CheckpointEngine is a component used to synchronize model weights between trainer and inference processes, primarily used in RLHF training to synchronize weights between Actor models and Rollout samplers.

Basic Interface

class CheckpointEngine(ABC):
    """Checkpoint engine base class

    The checkpoint engine handles weight synchronization between trainer and inference processes.
    """

    @abstractmethod
    def prepare(self) -> dict[str, Any]:
        """Prepare for weight synchronization"""
        ...

    @abstractmethod
    def init_process_group(self, rank: int, world_size: int, **kwargs):
        """Initialize process group"""
        ...

    @abstractmethod
    async def send_weights(self, weight_generator):
        """Send weights (called in trainer process)"""
        ...

    @abstractmethod
    def receive_weights(self) -> AsyncGenerator:
        """Receive weights (called in inference process)"""
        ...

    @abstractmethod
    def finalize(self):
        """Clean up resources"""
        ...

Available Checkpoint Engines

Twinkle provides two checkpoint engine implementations:

NCCLCheckpointEngine

A checkpoint engine that uses NCCL for high-speed weight transfer between GPUs.

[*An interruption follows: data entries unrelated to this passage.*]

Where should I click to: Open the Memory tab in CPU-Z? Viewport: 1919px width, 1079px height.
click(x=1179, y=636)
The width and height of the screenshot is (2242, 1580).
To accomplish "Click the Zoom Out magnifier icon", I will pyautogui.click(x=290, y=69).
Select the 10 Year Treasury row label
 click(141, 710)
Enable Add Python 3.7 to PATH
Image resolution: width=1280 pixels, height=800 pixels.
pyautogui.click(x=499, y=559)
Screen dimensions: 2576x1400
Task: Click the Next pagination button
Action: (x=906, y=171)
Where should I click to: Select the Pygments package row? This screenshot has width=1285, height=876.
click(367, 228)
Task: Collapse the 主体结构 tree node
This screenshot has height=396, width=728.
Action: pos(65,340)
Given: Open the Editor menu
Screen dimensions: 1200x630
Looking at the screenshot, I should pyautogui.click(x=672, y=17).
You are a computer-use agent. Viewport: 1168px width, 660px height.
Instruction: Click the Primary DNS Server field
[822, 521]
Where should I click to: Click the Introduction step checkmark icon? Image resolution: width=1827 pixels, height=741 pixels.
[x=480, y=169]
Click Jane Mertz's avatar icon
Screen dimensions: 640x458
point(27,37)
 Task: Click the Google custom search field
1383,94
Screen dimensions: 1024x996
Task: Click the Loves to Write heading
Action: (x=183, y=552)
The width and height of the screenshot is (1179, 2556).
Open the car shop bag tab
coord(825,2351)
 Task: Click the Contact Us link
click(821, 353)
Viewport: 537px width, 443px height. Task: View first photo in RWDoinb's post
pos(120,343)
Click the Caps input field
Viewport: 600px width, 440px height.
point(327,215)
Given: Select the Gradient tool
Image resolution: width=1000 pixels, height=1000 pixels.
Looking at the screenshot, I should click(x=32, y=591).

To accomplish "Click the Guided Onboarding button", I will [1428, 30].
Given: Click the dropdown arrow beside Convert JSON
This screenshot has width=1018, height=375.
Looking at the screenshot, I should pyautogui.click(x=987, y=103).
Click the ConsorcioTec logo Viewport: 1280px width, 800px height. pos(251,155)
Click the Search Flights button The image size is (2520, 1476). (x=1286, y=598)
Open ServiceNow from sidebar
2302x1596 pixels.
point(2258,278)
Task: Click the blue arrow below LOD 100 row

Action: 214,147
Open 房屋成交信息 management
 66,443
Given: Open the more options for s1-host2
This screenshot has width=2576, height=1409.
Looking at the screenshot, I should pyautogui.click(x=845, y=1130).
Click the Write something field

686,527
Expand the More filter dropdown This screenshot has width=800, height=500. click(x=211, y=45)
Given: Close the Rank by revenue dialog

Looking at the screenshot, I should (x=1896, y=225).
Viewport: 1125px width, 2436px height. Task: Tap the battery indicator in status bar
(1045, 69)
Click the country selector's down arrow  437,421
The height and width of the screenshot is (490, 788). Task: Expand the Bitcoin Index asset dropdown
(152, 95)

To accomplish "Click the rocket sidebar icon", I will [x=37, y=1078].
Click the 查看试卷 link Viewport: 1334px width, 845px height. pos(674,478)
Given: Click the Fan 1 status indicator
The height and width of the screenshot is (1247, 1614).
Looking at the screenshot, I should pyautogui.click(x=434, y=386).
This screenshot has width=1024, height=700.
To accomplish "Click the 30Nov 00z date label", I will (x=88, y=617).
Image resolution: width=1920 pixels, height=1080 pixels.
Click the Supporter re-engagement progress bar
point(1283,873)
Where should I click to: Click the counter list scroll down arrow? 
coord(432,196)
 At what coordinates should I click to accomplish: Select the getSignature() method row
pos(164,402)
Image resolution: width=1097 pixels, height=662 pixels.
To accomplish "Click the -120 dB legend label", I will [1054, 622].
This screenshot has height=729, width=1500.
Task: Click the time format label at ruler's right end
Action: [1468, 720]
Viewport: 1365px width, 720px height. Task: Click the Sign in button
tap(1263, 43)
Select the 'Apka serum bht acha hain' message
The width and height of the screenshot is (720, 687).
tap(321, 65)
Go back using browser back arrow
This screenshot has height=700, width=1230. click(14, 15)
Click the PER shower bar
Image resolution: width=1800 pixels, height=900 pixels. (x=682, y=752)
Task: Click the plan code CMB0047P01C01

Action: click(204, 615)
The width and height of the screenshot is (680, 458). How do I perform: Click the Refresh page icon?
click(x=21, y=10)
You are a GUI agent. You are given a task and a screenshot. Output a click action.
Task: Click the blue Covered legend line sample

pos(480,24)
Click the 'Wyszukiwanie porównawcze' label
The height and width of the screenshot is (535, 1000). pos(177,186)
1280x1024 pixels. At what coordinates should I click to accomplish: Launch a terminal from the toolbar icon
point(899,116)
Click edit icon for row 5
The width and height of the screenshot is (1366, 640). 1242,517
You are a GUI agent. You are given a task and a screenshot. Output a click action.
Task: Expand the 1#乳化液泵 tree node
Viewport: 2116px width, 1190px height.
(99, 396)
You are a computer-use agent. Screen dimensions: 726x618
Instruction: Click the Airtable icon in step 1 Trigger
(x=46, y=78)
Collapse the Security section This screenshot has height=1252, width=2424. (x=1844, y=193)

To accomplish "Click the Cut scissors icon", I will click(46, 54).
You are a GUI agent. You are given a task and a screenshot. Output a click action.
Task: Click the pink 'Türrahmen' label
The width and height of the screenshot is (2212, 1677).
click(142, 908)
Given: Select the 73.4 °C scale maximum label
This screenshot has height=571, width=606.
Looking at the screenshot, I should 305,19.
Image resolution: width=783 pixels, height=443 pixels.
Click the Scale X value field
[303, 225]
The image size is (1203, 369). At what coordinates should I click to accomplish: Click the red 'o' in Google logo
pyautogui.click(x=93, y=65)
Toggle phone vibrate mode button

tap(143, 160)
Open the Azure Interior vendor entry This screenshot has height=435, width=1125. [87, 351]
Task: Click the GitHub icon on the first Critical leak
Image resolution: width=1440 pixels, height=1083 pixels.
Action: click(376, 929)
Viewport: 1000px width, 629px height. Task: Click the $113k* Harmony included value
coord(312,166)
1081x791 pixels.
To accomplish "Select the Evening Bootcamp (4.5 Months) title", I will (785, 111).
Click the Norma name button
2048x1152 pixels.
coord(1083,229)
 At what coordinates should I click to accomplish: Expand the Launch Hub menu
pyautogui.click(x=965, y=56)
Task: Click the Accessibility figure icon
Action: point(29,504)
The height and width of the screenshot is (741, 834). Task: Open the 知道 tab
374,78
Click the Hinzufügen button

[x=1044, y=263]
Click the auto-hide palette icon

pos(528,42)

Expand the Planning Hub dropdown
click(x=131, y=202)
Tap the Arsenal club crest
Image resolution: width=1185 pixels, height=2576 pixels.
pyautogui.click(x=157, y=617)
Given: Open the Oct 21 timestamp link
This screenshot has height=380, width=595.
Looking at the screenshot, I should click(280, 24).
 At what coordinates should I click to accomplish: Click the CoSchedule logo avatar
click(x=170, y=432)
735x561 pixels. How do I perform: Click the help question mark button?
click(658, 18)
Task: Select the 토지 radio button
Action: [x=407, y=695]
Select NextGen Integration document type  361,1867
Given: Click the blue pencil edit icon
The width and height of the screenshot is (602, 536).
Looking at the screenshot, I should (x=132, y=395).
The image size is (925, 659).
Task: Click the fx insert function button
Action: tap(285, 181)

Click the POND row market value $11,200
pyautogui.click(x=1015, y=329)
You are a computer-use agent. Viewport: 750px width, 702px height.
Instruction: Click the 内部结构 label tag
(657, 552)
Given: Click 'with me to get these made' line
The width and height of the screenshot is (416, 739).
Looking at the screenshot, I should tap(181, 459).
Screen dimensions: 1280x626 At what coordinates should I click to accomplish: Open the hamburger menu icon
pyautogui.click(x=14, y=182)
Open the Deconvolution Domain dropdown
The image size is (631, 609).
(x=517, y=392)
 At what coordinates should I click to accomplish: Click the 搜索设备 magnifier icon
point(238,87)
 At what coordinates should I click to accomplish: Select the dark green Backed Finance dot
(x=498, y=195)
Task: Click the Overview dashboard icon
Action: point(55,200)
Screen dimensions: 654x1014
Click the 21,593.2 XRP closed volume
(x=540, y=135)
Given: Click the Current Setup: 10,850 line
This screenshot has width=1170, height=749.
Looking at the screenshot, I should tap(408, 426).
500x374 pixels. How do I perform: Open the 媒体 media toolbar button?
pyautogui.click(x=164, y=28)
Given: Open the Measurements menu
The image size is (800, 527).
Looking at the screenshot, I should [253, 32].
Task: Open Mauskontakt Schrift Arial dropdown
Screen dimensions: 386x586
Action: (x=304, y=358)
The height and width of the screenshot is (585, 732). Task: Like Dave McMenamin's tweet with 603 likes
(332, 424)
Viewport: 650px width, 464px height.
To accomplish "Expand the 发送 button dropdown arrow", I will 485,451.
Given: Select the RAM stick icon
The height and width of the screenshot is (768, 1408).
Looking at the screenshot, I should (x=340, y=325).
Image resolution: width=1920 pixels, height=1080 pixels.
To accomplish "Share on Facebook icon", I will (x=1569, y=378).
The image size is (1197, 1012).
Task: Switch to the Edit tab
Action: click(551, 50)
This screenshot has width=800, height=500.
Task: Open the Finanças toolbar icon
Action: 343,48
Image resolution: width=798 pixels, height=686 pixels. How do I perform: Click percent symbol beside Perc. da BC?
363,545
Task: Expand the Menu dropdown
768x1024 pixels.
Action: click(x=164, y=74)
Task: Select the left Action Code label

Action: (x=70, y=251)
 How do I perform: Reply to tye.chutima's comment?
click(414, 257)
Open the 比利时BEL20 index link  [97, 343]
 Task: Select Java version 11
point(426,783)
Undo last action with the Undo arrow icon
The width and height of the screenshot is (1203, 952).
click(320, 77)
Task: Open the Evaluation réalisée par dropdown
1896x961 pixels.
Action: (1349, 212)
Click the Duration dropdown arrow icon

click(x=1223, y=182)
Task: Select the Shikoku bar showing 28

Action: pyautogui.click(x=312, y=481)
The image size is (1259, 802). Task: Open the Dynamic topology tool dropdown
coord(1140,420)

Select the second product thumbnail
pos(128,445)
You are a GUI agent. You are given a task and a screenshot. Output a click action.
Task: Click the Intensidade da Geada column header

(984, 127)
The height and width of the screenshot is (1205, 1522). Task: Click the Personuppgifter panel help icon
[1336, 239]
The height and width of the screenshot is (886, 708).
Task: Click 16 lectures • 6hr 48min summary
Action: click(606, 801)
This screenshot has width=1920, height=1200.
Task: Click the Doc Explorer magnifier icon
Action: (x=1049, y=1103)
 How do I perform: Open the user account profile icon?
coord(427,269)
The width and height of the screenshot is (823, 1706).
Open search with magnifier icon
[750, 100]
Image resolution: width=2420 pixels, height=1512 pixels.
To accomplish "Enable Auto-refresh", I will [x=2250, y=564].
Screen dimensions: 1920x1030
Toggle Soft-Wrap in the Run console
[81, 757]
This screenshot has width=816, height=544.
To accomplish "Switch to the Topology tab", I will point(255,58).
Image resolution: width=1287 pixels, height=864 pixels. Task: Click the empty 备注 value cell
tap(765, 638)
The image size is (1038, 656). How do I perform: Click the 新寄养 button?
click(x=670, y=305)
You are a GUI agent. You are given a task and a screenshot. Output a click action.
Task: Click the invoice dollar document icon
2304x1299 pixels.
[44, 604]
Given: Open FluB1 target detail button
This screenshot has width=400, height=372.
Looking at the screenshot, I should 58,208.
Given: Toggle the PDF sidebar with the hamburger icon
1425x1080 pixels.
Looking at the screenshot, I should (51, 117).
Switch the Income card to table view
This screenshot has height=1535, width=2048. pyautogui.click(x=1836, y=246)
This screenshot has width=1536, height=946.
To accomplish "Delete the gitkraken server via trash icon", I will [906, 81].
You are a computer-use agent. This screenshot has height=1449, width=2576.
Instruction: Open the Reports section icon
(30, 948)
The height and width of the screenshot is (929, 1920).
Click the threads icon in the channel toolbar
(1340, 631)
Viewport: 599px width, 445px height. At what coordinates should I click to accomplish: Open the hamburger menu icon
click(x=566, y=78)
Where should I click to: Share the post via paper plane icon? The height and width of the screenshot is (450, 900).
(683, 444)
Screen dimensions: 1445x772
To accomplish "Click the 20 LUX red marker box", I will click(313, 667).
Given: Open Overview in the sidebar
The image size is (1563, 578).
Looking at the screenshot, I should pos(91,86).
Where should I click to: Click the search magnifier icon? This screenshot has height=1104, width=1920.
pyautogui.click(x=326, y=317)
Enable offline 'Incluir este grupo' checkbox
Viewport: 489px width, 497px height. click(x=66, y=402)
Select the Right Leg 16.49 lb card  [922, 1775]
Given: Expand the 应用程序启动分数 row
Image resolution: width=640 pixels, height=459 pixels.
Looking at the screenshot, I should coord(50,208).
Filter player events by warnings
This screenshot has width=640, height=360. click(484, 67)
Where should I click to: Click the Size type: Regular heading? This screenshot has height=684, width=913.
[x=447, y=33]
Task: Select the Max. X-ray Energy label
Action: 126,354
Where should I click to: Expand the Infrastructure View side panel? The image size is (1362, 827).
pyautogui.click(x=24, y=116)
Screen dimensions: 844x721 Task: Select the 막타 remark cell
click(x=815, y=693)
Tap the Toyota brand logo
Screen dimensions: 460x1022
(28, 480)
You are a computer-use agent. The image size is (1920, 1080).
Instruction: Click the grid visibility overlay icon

  • High-Speed Transfer: Uses NCCL for GPU-to-GPU point-to-point high-speed transfer

  • Zero-Copy: Direct transfer between GPU memories without going through CPU

  • Bucketed Transfer: Supports bucketed transfer for large models

See: NCCLCheckpointEngine

HCCLCheckpointEngine

A checkpoint engine that uses HCCL for weight transfer between Ascend NPUs.

  • NPU Optimized: Weight transfer optimized specifically for Ascend NPUs

  • Efficient Communication: Uses HCCL for high-speed communication between NPUs

  • Compatible Interface: Maintains consistent interface with NCCLCheckpointEngine

See: HCCLCheckpointEngine

How to Choose

  • NCCLCheckpointEngine: Suitable for GPU environments, provides the highest transfer performance

  • HCCLCheckpointEngine: Suitable for Ascend NPU environments

Checkpoint engine is a key component of RLHF training infrastructure, ensuring that trainers and samplers use consistent model weights. Currently, synchronization is divided into two cases based on merge_and_sync=True/False. When set to True, the LoRA is merged into the base model and then synchronized. When set to False, only the LoRA weights are synchronized. Additionally, for multi-tenant scenarios, LoRA files are directly attached to vLLM. When merge_and_sync=False or in multi-tenant mode, vLLM’s startup parameter enable_lora=True needs to be enabled. When merge_and_sync=True or using full parameters, this value should be set to False.